Notions
Définition
La condition suspensive est l'élément futur et incertain qui affecte l'exigibilité d'une obligation.
La condition en général
Comme l’énonce l’article 5.139 du code civil, la condition est un évènement futur et incertain (par exemple : l’octroi d’un prêt hypothécaire à la banque). En droit belge, on distingue deux formes de conditions : la condition suspensive et la condition résolutoire (voir ci-dessous).
L’exigibilité
L’obligation est réalisée sous condition suspensive lorsque c’est son exigibilité qui est conditionnée.
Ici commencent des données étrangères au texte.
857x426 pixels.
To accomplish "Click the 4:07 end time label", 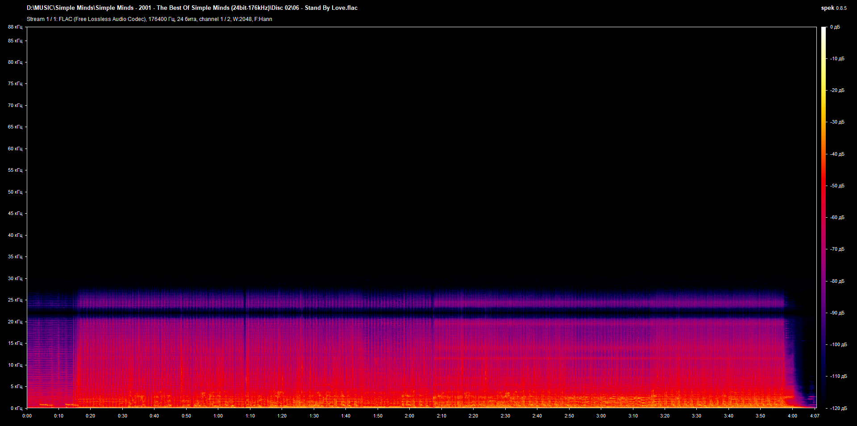I will (815, 416).

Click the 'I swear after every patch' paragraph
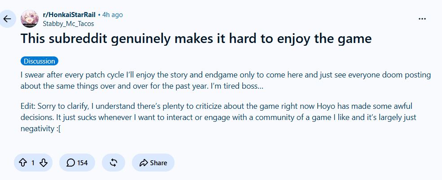(x=226, y=81)
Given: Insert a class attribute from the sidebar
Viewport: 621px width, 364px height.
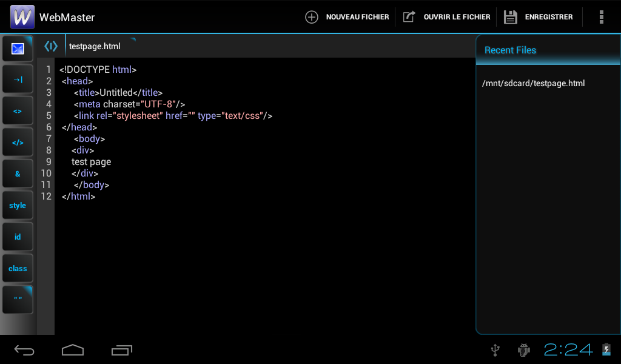Looking at the screenshot, I should (18, 268).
Mais quelle différence existe-il entre l’existence et l’exigibilité d’une obligation ? Illustrons cette distinction au travers d’un exemple :
A, vendeur, conclut un contrat de vente d’un bien immobilier le 1er janvier avec B, acheteur, sous la condition suspensive que ce dernier obtienne un prêt hypothécaire. B obtient son prêt le 1er juin de la même année. Entre le 1er janvier et le 1erjuin, le contrat existe bel et bien mais les parties ne peuvent exiger en justice l’exécution du contrat avant que la condition se réalise.
Différences entre la condition suspensive et la condition résolutoire
Bien que dans les deux cas l’obligation soit conditionnée par un évènement futur et incertain, les effets sont bien différents dans les deux cas. L’une conditionne l’exigibilité alors que l’autre conditionne l’extinction de celle-ci. En ce qui concerne celle faite sous condition suspensive existe bel et bien mais son exigibilité est conditionnée par la survenance de l’évènement.
L’obligation sous condition suspensive existe donc bel et bien pendente conditione (lorsque la condition n’est pas encore réalisée) mais ne sera pas exigible durant ce temps.
A contrario, l’obligation passée sous condition extinctive existe également pendente conditione mais elle est également exigible durant ce temps. Mais alors quel est l’intérêt de la condition me direz-vous ? Si l’évènement conditionnant l’extinction de l’obligation se réalise, celle-ci s’éteindra rétroactivement.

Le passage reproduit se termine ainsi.